Problem to solve:
The reply must consist of one number: how many lines of the data include the word "Select".

=== Information provided ===

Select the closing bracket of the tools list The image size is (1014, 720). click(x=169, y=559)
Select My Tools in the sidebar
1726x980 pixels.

===
=== Information provided ===

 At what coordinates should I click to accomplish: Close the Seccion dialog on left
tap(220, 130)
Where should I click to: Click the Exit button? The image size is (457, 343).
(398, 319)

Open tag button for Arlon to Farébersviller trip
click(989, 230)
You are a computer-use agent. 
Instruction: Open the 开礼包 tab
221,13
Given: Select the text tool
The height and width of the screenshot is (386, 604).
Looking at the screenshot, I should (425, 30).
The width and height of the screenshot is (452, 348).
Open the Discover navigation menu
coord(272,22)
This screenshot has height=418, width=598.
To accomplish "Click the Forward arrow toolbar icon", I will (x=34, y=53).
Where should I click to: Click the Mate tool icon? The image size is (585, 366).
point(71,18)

===

Task response:
3